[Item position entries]
===
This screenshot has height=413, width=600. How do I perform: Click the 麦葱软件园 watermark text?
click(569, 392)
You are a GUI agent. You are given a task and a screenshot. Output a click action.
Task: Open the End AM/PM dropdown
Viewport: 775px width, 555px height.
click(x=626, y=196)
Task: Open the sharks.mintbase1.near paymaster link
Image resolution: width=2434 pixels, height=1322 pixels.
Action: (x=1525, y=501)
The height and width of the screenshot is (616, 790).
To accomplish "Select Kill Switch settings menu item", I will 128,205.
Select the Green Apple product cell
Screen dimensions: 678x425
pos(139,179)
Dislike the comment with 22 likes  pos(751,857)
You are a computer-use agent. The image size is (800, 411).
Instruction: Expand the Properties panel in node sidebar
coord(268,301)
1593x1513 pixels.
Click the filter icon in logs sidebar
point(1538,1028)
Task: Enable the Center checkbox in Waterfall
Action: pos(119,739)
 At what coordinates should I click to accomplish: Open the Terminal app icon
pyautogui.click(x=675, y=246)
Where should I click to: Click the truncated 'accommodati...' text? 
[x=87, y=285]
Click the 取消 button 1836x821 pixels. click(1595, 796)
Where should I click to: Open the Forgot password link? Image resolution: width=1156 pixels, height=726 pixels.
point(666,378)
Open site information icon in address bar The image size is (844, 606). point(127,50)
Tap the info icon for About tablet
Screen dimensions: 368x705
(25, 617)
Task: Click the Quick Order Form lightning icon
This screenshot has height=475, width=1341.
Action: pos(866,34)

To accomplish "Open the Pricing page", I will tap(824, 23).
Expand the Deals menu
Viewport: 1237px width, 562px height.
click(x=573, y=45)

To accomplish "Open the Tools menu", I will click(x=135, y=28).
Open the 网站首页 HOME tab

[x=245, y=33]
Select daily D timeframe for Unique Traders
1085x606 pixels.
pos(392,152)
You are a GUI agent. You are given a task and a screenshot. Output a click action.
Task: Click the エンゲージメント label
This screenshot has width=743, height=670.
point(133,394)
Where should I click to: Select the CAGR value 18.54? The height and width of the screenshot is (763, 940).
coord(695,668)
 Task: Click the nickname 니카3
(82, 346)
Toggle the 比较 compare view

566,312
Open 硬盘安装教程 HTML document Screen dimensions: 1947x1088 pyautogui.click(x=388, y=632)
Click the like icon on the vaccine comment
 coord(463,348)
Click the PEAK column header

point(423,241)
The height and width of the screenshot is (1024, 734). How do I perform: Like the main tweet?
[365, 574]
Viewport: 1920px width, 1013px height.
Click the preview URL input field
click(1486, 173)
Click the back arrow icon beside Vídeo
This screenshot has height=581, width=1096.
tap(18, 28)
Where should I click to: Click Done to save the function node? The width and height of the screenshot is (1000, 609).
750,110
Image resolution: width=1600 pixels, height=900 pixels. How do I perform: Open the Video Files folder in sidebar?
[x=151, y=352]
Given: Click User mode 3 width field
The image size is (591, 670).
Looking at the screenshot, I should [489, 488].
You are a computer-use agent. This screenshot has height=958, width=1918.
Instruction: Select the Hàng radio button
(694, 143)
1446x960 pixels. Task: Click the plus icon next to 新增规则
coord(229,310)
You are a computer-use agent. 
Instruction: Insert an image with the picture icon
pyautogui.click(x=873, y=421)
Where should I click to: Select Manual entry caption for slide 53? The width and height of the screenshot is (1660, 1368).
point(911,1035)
===
### What is needed:
Repeat, line for line, everything in the items above from the line containing "You are a computer-use agent. The" down to the line containing "Open 硬盘安装教程 HTML", both included.

### Task response:
You are a computer-use agent. The image size is (800, 411).
Instruction: Expand the Properties panel in node sidebar
coord(268,301)
1593x1513 pixels.
Click the filter icon in logs sidebar
point(1538,1028)
Task: Enable the Center checkbox in Waterfall
Action: pos(119,739)
 At what coordinates should I click to accomplish: Open the Terminal app icon
pyautogui.click(x=675, y=246)
Where should I click to: Click the truncated 'accommodati...' text? 
[x=87, y=285]
Click the 取消 button 1836x821 pixels. click(1595, 796)
Where should I click to: Open the Forgot password link? Image resolution: width=1156 pixels, height=726 pixels.
point(666,378)
Open site information icon in address bar The image size is (844, 606). point(127,50)
Tap the info icon for About tablet
Screen dimensions: 368x705
(25, 617)
Task: Click the Quick Order Form lightning icon
This screenshot has height=475, width=1341.
Action: pos(866,34)

To accomplish "Open the Pricing page", I will tap(824, 23).
Expand the Deals menu
Viewport: 1237px width, 562px height.
click(x=573, y=45)

To accomplish "Open the Tools menu", I will click(x=135, y=28).
Open the 网站首页 HOME tab

[x=245, y=33]
Select daily D timeframe for Unique Traders
1085x606 pixels.
pos(392,152)
You are a GUI agent. You are given a task and a screenshot. Output a click action.
Task: Click the エンゲージメント label
This screenshot has width=743, height=670.
point(133,394)
Where should I click to: Select the CAGR value 18.54? The height and width of the screenshot is (763, 940).
coord(695,668)
 Task: Click the nickname 니카3
(82, 346)
Toggle the 比较 compare view

566,312
Open 硬盘安装教程 HTML document Screen dimensions: 1947x1088 pyautogui.click(x=388, y=632)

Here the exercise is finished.